Leipziger Gericht folgt der Darstellung des BMI

Die Leipziger Richter lehnten das Ansinnen von „Frag den Staat“ ab. Es handele sich bei den Twitter-Direkt­nach­richten doch nicht um „amt­liche Infor­mationen“, sagte der Vorsitzende Richter Franz Schemmer, da sie von Twitter gespeichert werden und nicht vom Innen­ministe­rium. Die Aufzeich­nung diene also nicht amt­lichen Zwecken.

„Twitter speichert die Nach­richten nach dem eigenen Geschäfts­modell und nicht im Auftrag des Ministe­riums“, so der Richter.
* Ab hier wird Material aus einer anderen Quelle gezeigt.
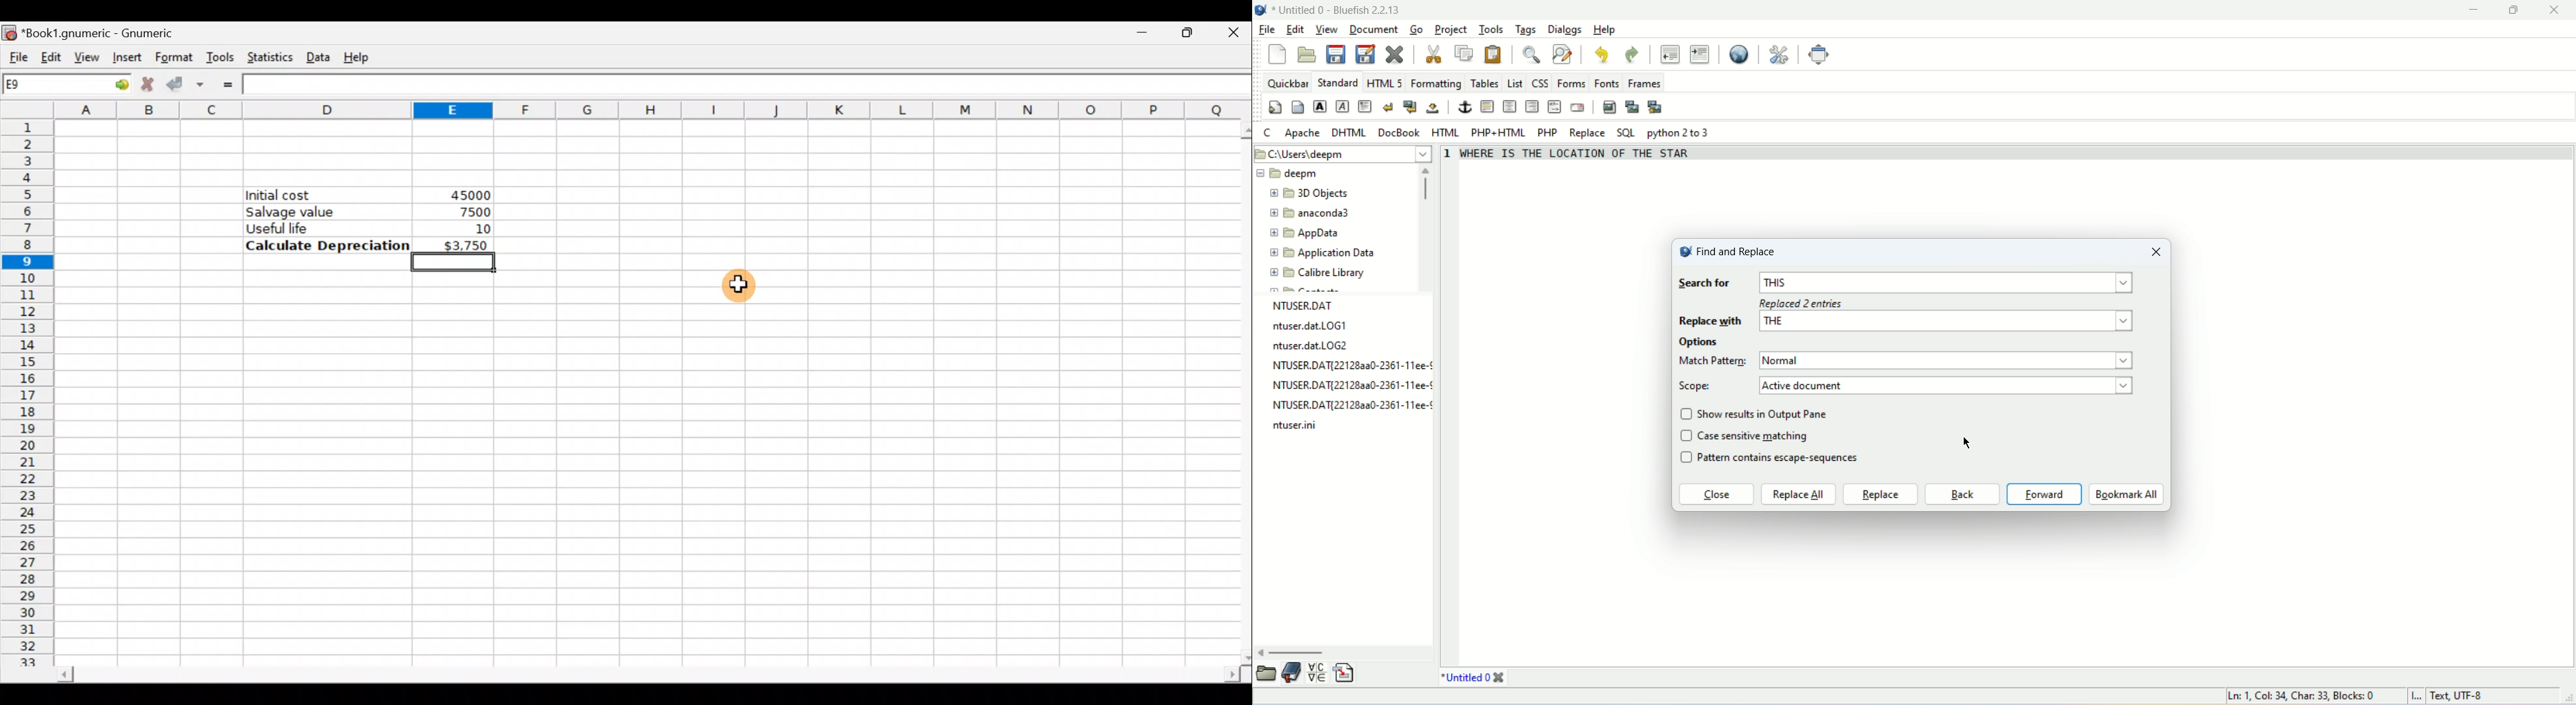  What do you see at coordinates (1909, 321) in the screenshot?
I see `replace with` at bounding box center [1909, 321].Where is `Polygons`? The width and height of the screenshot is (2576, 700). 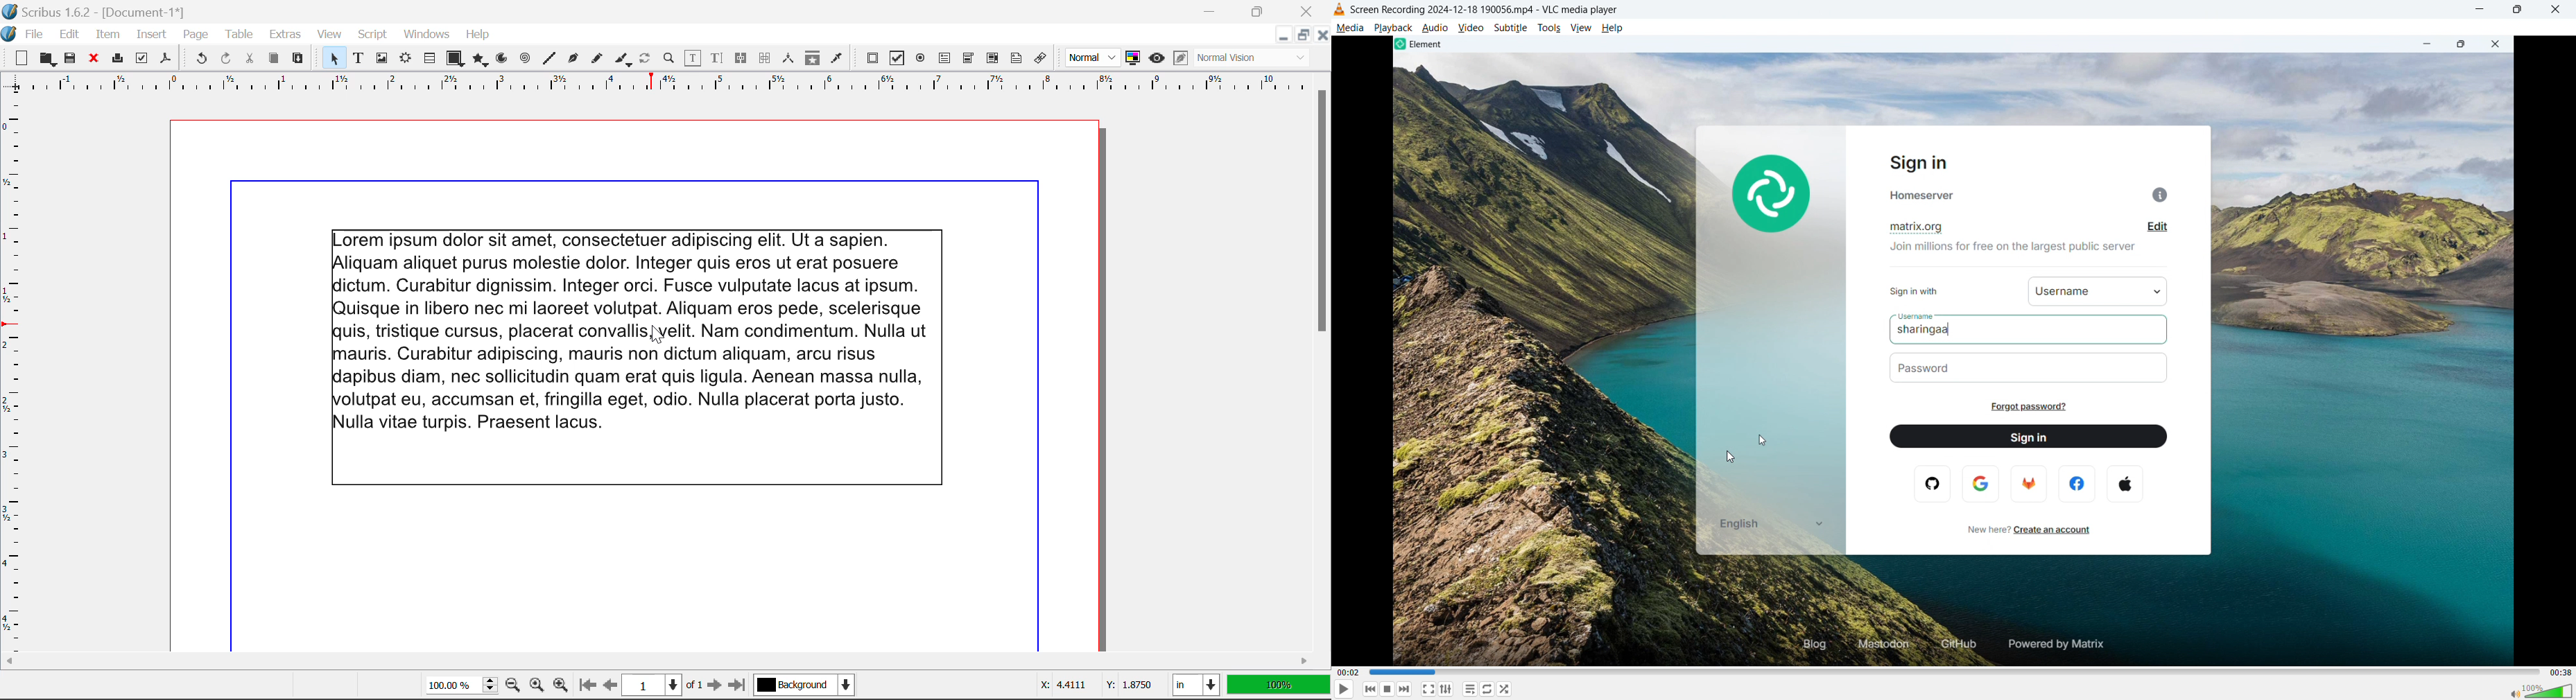 Polygons is located at coordinates (480, 61).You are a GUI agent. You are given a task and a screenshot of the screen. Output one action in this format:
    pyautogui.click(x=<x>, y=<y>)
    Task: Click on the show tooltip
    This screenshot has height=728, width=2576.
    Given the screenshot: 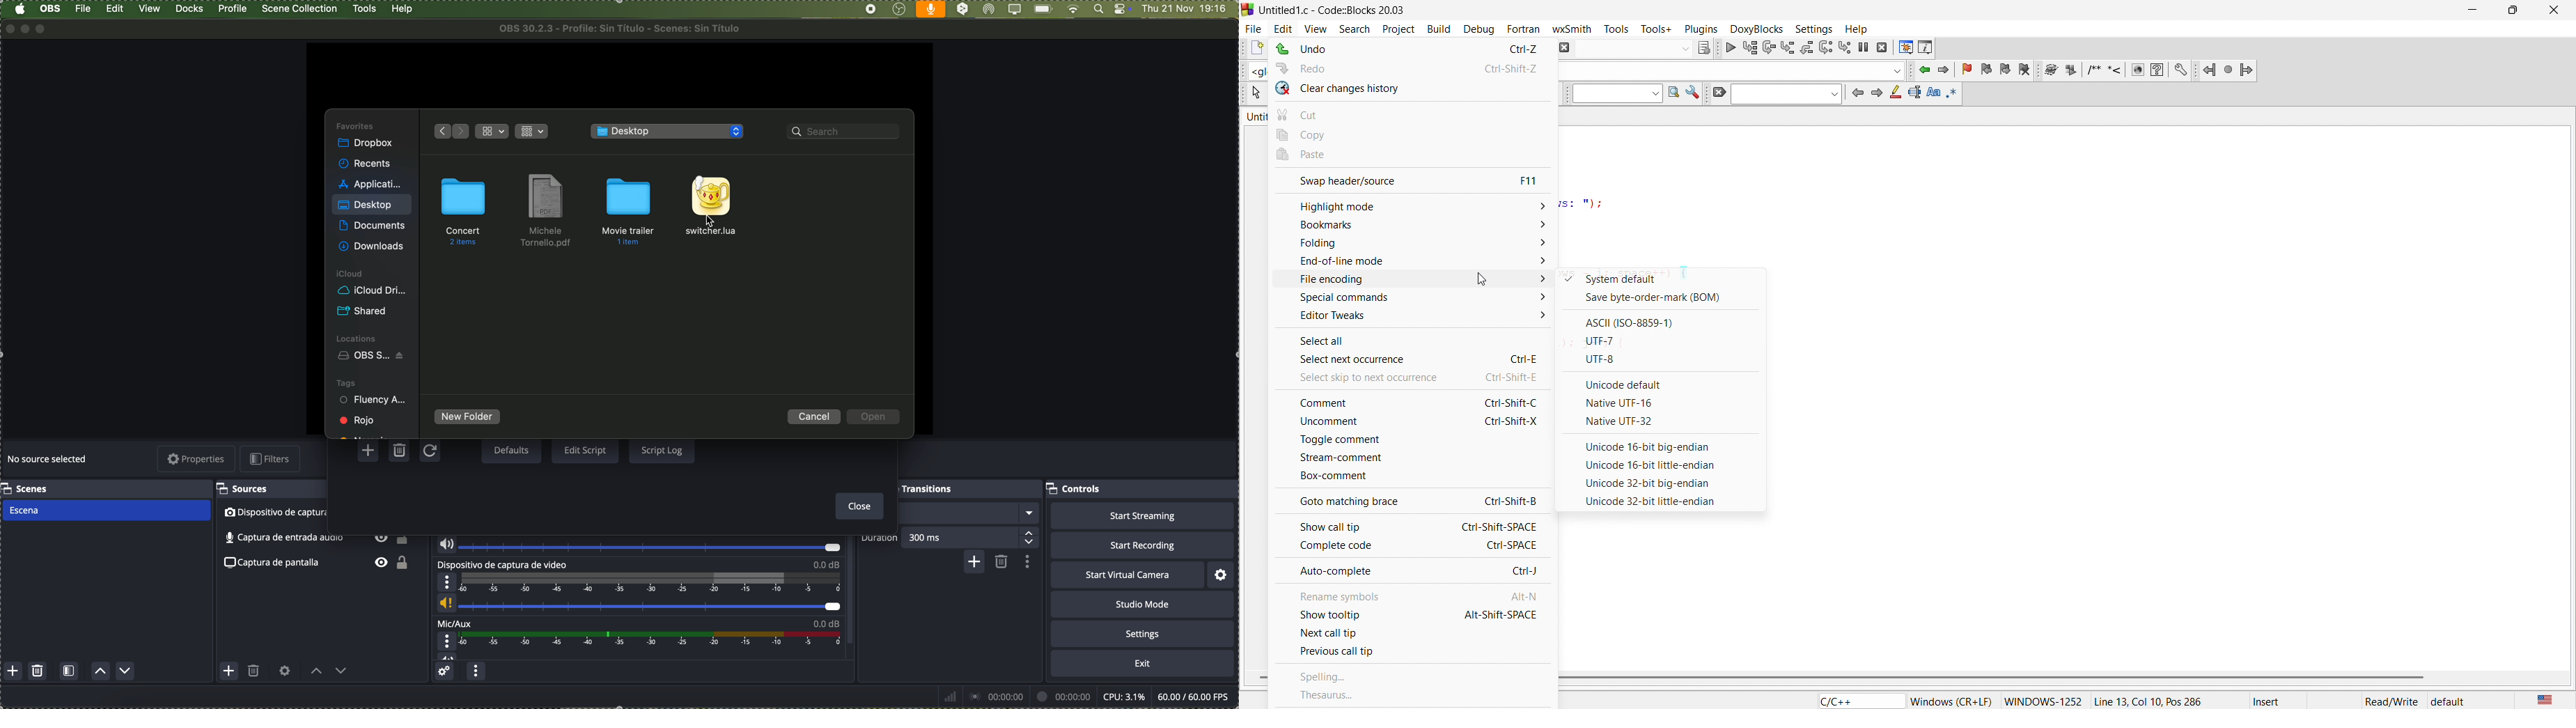 What is the action you would take?
    pyautogui.click(x=1413, y=618)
Das Gericht akzep­tierte auch die Einschät­zung des BMI, dass die Twitter-Direkt­nach­richten „aufgrund ihrer gering­fügigen inhalt­lichen Rele­vanz keinen Anlass geben, einen Verwal­tungs­vorgang anzulegen“.

Arne Semsrott zeigte sich nach dem Urteil enttäuscht. Man werde nach Prüfung des Urteils künftig wohl Kommuni­kationen heraus­verlangen, die niemand als „gering­fügig“ einstufen könne. „Vielleicht fragen wir dann doch nach den SMS der Kanzlerin“, sagte Semsrott.